Les faits sont les suivants : une partie du personnel appartenant à une catégorie déterminée doit suivre une formation afin de conserver sa qualification et ses compétences. Certains des salariés concernés, sont arrivés à la formation avec du retard, et pour d’autres ils n’étaient pas en possession de documents à jour.
L’employeur refuse à ces salariés de suivre la formation, et leur retient une journée de salaire.
Des syndicats présents dans l’entreprise décident alors d’attaquer l’employeur pour obtenir des dommages-intérêts en alléguant de l’atteinte portée à l’intérêt collectif de la profession en raison des sanctions pécuniaires infligées aux salariés concernés.
En appel, l’employeur est condamné à payer aux syndicats demandeurs, des dommages-intérêts. Les juges du fond estiment que l’employeur ne démontre pas en quoi le retard imputé aux salariés, ainsi que leur absence de documents à jour, les empêchent objectivement de suivre la formation. Les juges relèvent que la retenue opérée sur le salaire ayant excédé la durée d’absence des salariés, l’employeur leur a infligé une sanction pécuniaire prohibée.
L’employeur forme un pourvoi en cassation.
A l’appui du pourvoi, il argue que les salariés n’avaient pas exécuté leur prestation conformément aux directives données par lui, ceux-ci ne pouvaient donc prétendre au versement de leur salaire pour la journée litigieuse, et que par ailleurs la retenue opérée ne s’analyse pas en une sanction pécuniaire interdite.
La Cour de cassation donne raison aux juges du fond, et déboute ainsi l’employeur. Elle énonce que si une retenue opérée par un employeur sur le salaire en raison de l’absence du salarié et à proportion de la durée de celle-ci ne constitue pas une sanction disciplinaire, le fait pour un employeur d’opérer, sur le salaire de ses agents, une retenue motivée par l’exécution défectueuse de leurs obligations ou excédant la durée d’absence imputable au salarié, constitue une sanction pécuniaire interdite.
La réponse de la Cour n’appelle pas spécialement à un commentaire. La règle est donc qu’une exécution défectueuse du travail par un salarié ne peut motiver, de la part d’un employeur, une sanction pécuniaire. De même qu’une retenue sur salaire excédant la durée d’absence d’un salarié s’analyse en une sanction pécuniaire prohibée.
La solution est classique, la Cour avait déjà tenu la même position dans un arrêt du 7 février 2008 (Cass. soc., 7-2-08, n°06-45208) dans lequel elle énonçait que le fait pour un employeur de reprocher à un salarié de ne pas avoir effectué son travail, ne peut justifier une retenue sur salaire.

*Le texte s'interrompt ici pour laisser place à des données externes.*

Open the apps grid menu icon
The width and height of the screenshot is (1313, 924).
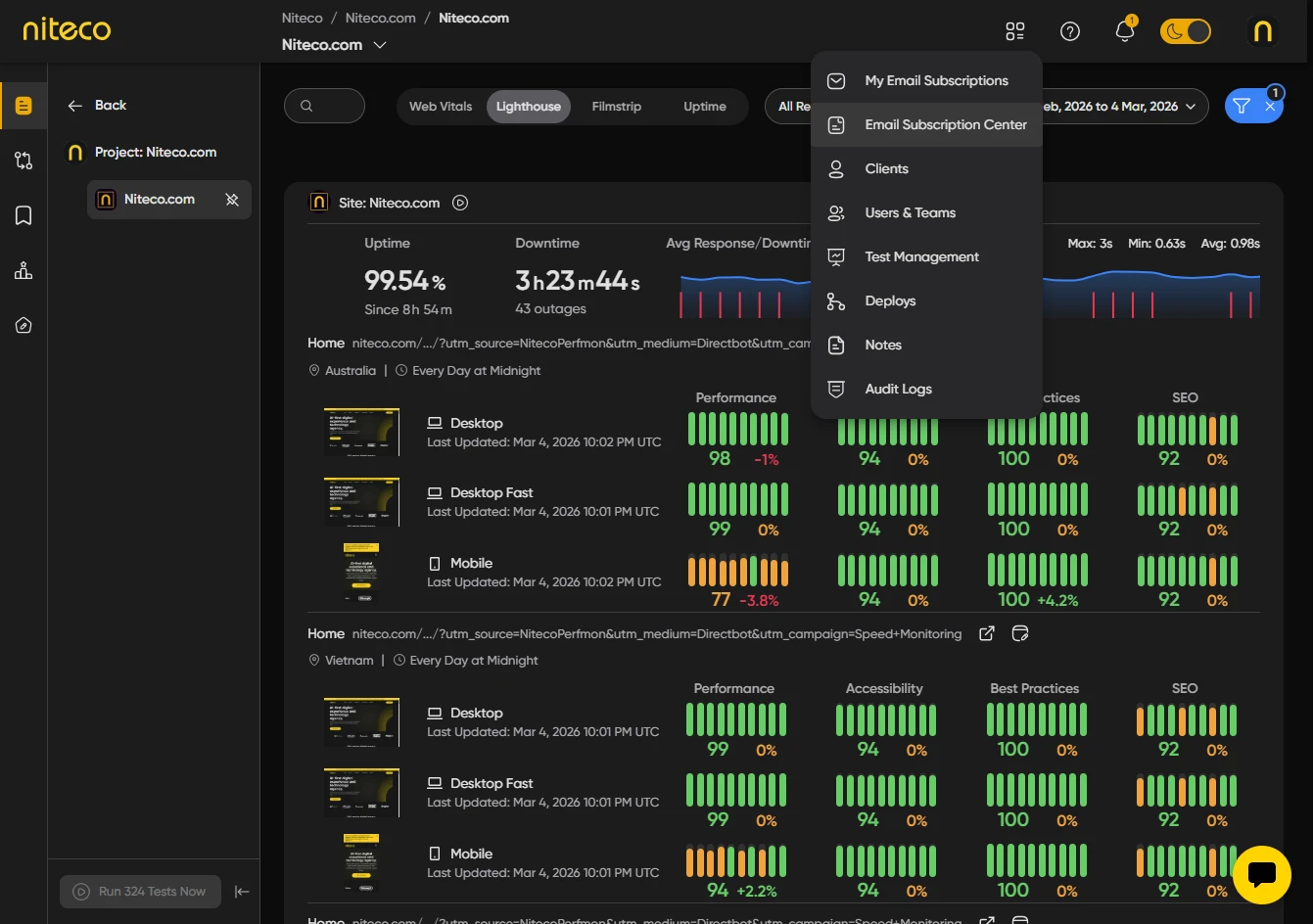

Dans un autre arrêt du 20 octobre 2010 (Cass. soc., 20-10-10, n°09-42896), la Haute juridiction affirme que l’exécution défectueuse ne peut justifier une retenue sur salaire. Cette fois-ci, l’employeur avait retenu une somme d’argent sur la rémunération fixe d’un salarié VRP au motif que ce dernier n’avait pas réalisé un chiffre d’affaires suffisant. Ici encore, l’employeur a été condamné.
Autre apport de l’arrêt commenté dans ce focus, la Cour de cassation rappelle encore une fois qu’un syndicat ne peut agir en justice pour demander la régularisation des situations individuelles. L’invocation de l’intérêt collectif de la profession est un argument inopérant. L’action en rappel des salaires des salariés concernés en l’espèce, ne pouvaient donc être intentée que par eux-seuls.
L’arrêt de la cour d’appel est cassé sur ce point, celle-ci ayant fait droit à la demande des syndicats tendant à régulariser la situation des salariés concernés.
On retiendra de cet arrêt, que le pouvoir de direction d’un employeur connaît des limites dont il est fondamental de rappeler l’existence.